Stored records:
=====

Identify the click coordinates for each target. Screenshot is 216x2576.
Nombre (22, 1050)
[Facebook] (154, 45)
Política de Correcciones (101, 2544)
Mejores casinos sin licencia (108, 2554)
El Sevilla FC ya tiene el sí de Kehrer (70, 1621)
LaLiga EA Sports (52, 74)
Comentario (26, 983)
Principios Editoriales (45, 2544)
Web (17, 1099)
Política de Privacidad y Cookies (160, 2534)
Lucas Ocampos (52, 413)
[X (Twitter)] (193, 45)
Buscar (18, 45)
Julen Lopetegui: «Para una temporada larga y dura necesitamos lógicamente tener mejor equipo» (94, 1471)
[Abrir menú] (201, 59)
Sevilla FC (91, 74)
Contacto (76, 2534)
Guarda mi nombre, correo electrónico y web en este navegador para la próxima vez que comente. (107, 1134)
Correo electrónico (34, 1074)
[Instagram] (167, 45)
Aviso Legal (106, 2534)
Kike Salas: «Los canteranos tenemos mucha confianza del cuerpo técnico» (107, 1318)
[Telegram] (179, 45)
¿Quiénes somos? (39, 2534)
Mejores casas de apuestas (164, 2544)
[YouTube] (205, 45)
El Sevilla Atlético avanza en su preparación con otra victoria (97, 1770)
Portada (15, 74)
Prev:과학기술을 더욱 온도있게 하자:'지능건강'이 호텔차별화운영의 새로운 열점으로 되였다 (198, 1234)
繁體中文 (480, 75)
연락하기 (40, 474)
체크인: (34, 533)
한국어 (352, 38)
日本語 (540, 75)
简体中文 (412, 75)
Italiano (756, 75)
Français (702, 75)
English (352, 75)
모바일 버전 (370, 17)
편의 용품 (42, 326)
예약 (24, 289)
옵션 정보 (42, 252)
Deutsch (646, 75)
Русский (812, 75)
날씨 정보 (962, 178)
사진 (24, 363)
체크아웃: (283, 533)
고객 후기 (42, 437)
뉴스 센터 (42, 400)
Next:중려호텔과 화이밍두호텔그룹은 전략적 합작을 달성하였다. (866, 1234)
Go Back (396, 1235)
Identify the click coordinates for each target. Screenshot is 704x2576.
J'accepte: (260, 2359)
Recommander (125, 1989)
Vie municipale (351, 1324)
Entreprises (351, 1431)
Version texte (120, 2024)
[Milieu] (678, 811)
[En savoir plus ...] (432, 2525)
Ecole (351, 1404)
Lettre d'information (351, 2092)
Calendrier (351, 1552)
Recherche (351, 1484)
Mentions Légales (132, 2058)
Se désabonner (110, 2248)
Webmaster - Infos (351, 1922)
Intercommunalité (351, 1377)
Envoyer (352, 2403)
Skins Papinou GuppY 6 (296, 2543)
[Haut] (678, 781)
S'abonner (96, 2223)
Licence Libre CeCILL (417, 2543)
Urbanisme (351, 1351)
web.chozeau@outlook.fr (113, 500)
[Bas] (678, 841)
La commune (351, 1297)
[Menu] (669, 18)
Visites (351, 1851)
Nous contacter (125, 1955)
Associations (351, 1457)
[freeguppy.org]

=====

#### PROBLEM REQUIREMENTS
Only the lines above from the one with "[Facebook] (154, 45)" up to and including the one with "Envoyer (352, 2403)" should be repeated, exactly as written.

#### RESPONSE TO THE EXERCISE
[Facebook] (154, 45)
Política de Correcciones (101, 2544)
Mejores casinos sin licencia (108, 2554)
El Sevilla FC ya tiene el sí de Kehrer (70, 1621)
LaLiga EA Sports (52, 74)
Comentario (26, 983)
Principios Editoriales (45, 2544)
Web (17, 1099)
Política de Privacidad y Cookies (160, 2534)
Lucas Ocampos (52, 413)
[X (Twitter)] (193, 45)
Buscar (18, 45)
Julen Lopetegui: «Para una temporada larga y dura necesitamos lógicamente tener mejor equipo» (94, 1471)
[Abrir menú] (201, 59)
Sevilla FC (91, 74)
Contacto (76, 2534)
Guarda mi nombre, correo electrónico y web en este navegador para la próxima vez que comente. (107, 1134)
Correo electrónico (34, 1074)
[Instagram] (167, 45)
Aviso Legal (106, 2534)
Kike Salas: «Los canteranos tenemos mucha confianza del cuerpo técnico» (107, 1318)
[Telegram] (179, 45)
¿Quiénes somos? (39, 2534)
Mejores casas de apuestas (164, 2544)
[YouTube] (205, 45)
El Sevilla Atlético avanza en su preparación con otra victoria (97, 1770)
Portada (15, 74)
Prev:과학기술을 더욱 온도있게 하자:'지능건강'이 호텔차별화운영의 새로운 열점으로 되였다 (198, 1234)
繁體中文 (480, 75)
연락하기 (40, 474)
체크인: (34, 533)
한국어 (352, 38)
日本語 (540, 75)
简体中文 (412, 75)
Italiano (756, 75)
Français (702, 75)
English (352, 75)
모바일 버전 (370, 17)
편의 용품 (42, 326)
예약 (24, 289)
옵션 정보 (42, 252)
Deutsch (646, 75)
Русский (812, 75)
날씨 정보 (962, 178)
사진 (24, 363)
체크아웃: (283, 533)
고객 후기 (42, 437)
뉴스 센터 (42, 400)
Next:중려호텔과 화이밍두호텔그룹은 전략적 합작을 달성하였다. (866, 1234)
Go Back (396, 1235)
Identify the click coordinates for each target. Screenshot is 704x2576.
J'accepte: (260, 2359)
Recommander (125, 1989)
Vie municipale (351, 1324)
Entreprises (351, 1431)
Version texte (120, 2024)
[Milieu] (678, 811)
[En savoir plus ...] (432, 2525)
Ecole (351, 1404)
Lettre d'information (351, 2092)
Calendrier (351, 1552)
Recherche (351, 1484)
Mentions Légales (132, 2058)
Se désabonner (110, 2248)
Webmaster - Infos (351, 1922)
Intercommunalité (351, 1377)
Envoyer (352, 2403)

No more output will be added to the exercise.